Ron Bishop: We are anticipating connector industry sales to come in at around $83,822 million in 2022. I can’t give you a set-in concrete number yet, as many connector manufacturers have not closed out the year but based on what we have seen in billings and bookings over the last several months, industry growth should be around 7.5%.
This is a 7.5% increase over 2021 industry sales when we saw an astonishing 24.3% growth. As for surprises, the biggest surprise was how well overall the industry did. At the beginning of 2022, we had anticipated sales to grow 5.7%, which would be considered solid growth. This robust and solid growth was primarily due to strong bookings posted throughout late 2021 and early 2022. As the year progressed, we realized that growth was going to be much greater than we had initially anticipated, especially in North America and the ROW region.
In 2022, North America and the ROW region will both achieve double-digit growth, while all other regions except for Japan will have single-digit growth. Japan has only had one positive year since 2018 and will once again show negative growth.
It is important to note, when we discuss sales numbers, that everyone realizes these numbers are in U.S. dollars. When we look at year-over-year growth, even just for the month of November 2022 (as shown in the table below) in local currencies (yen, yuan, and euro), connector sales are negative in three of the six regions, with a double-digit decline in Japan.
What do you expect for the overall connector industry in 2023? Do you have an estimate by region of the world?
Based on the bookings and billings we have witnessed in the last several months, Bishop anticipates connector industry sales to be $85,700 million. This is a growth of 2.2% over 2022. We feel all regions will grow in the low single-digit range, except Japan, where we anticipate sales to continue to decline slightly. As for market growth, we don’t anticipate any of the markets declining, although growth will be at a substantially lower rate than recorded in 2021 or 2022.
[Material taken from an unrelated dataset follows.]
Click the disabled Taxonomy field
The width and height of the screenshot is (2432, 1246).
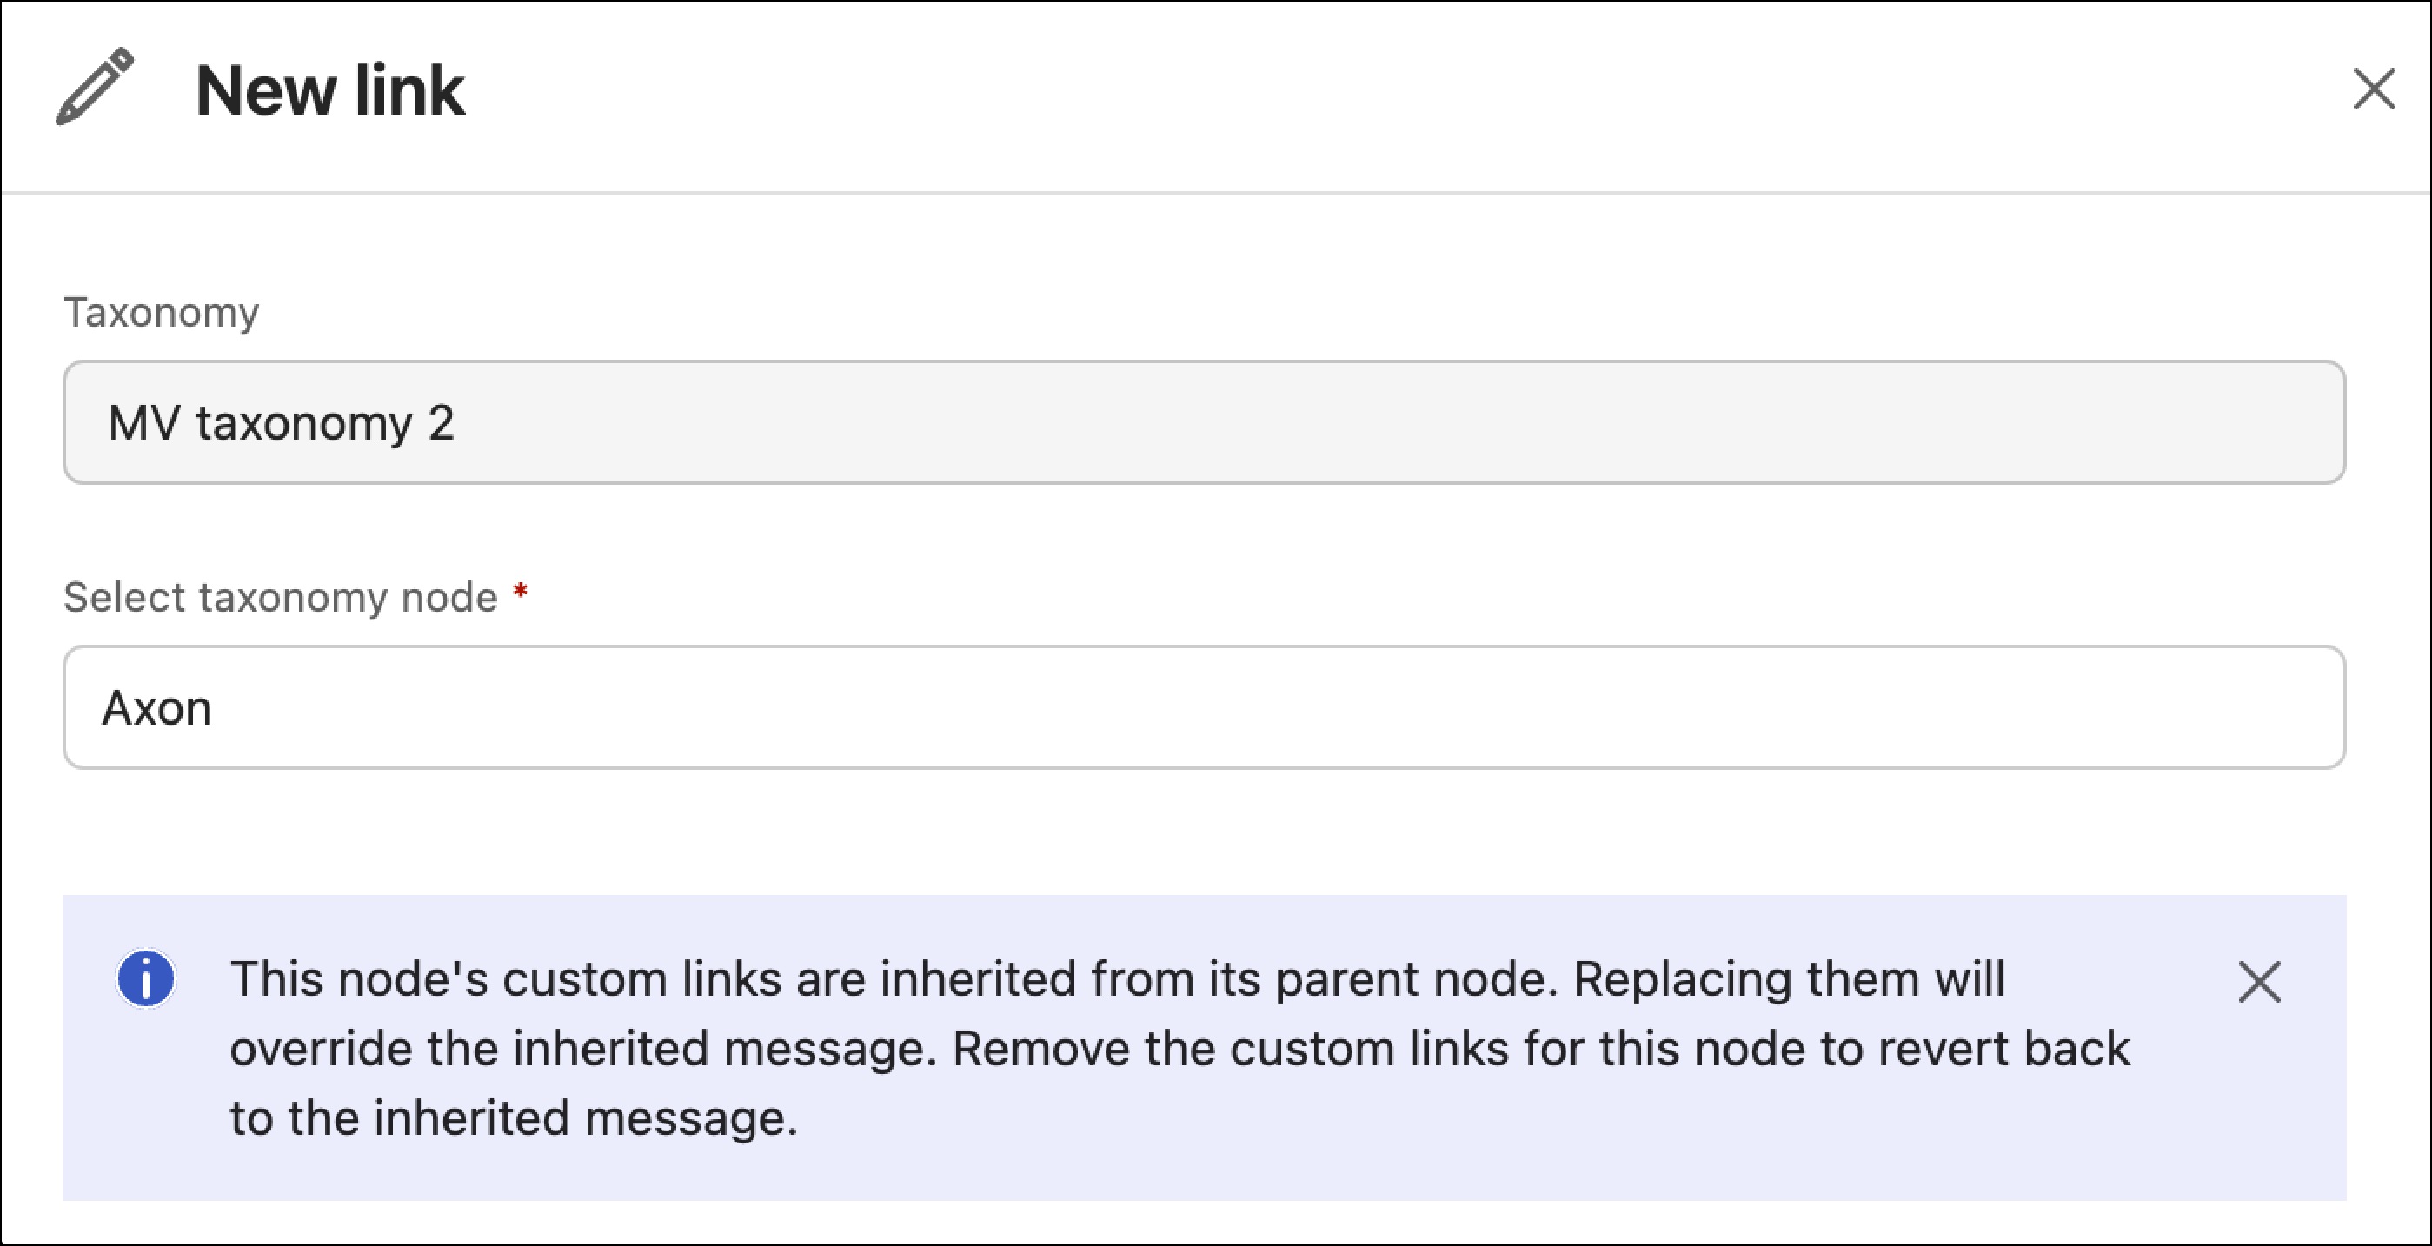1204,422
Which market sectors do you expect to grow the most, and why is that?Conversely, are there any industries you expect to decline, or if not, which ones will show the least growth in 2023 and why?
The three market sectors we anticipate will grow the most will be telecom/datacom, military/aerospace, and automotive. We do not anticipate any of the market sectors to experience negative growth, nor do we anticipate any one sector to significantly outperform another sector.
As to why these three sectors are anticipated to outperform the others, the answer is easy: demand. The world continues to have an insatiable demand for bandwidth. Other things, like the advancement of artificial intelligence (AI) and growth in cloud computing, will also drive the telecom/datacom market. As for the military market, its growth is weighed heavily by ongoing conflict. This includes conflict between Russia and Ukraine, China and Taiwan, and North Korea and South Korea. There is also increased concern about nuclear threats and cyberattacks. It is important to note that growth in the military market is generally slow and reflective of projects and programs that were approved in previous years.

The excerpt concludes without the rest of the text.